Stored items
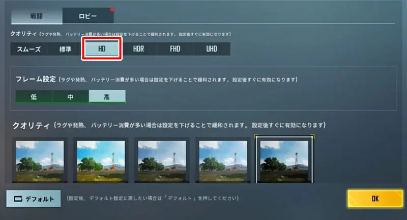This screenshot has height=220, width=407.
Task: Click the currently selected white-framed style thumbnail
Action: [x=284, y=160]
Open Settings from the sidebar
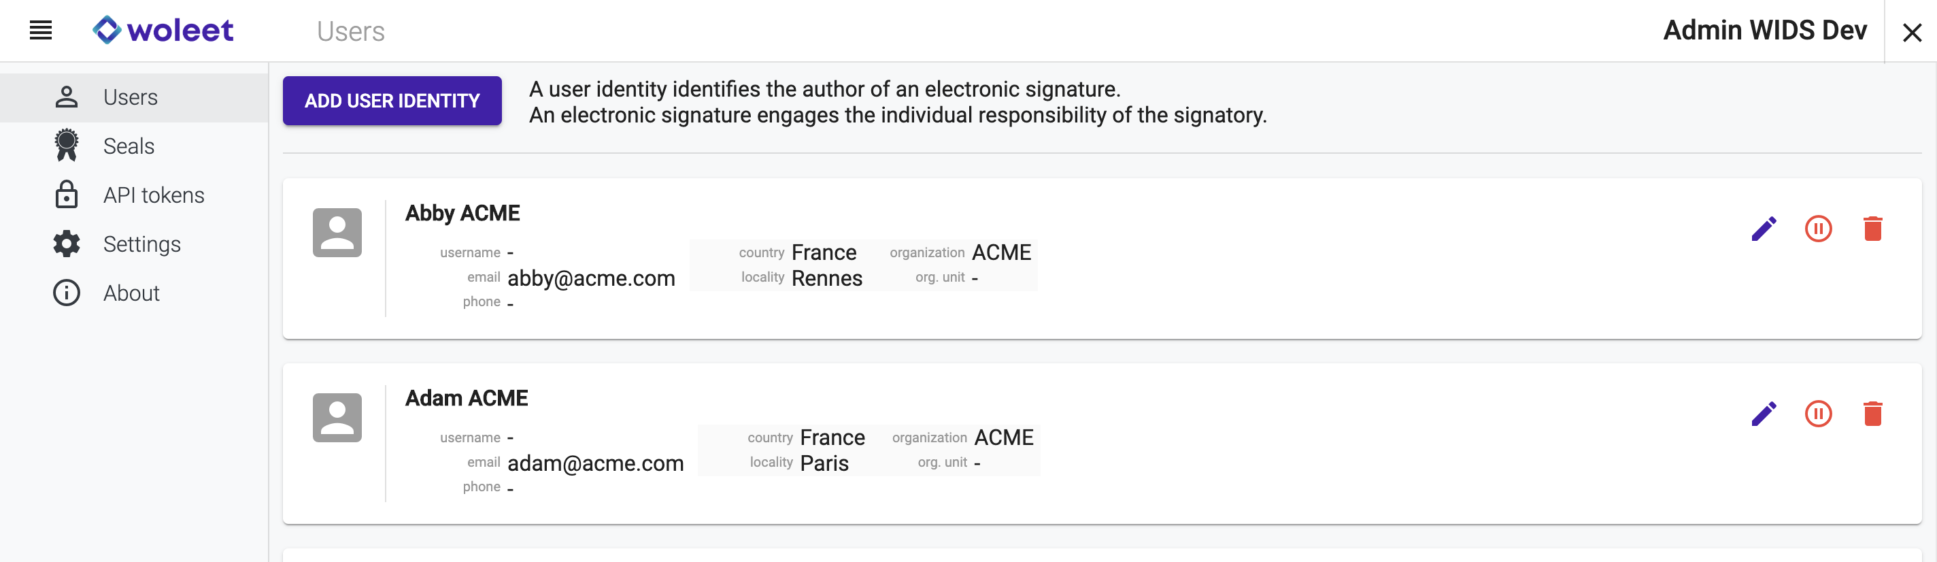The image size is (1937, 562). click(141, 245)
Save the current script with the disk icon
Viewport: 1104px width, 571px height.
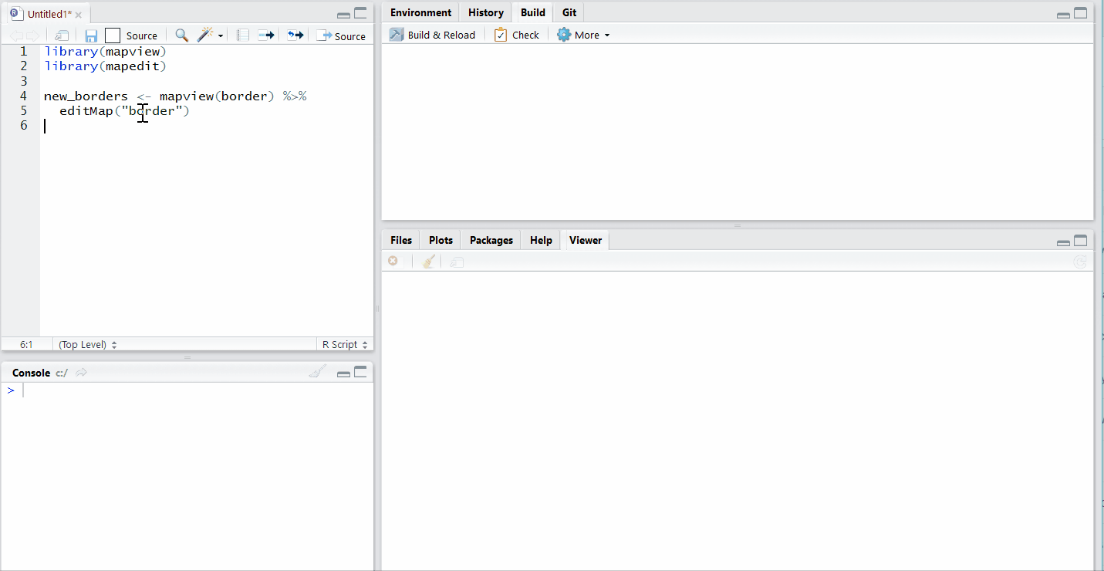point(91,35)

*Aim of the exercise*. Nothing but the lines from the one containing "Open Settings from the sidebar" through the last line of the records should appear in the copy, exactly as written and without pictures.

*Answer to this problem*.
Open Settings from the sidebar
The image size is (1937, 562). click(141, 245)
Save the current script with the disk icon
Viewport: 1104px width, 571px height.
point(91,35)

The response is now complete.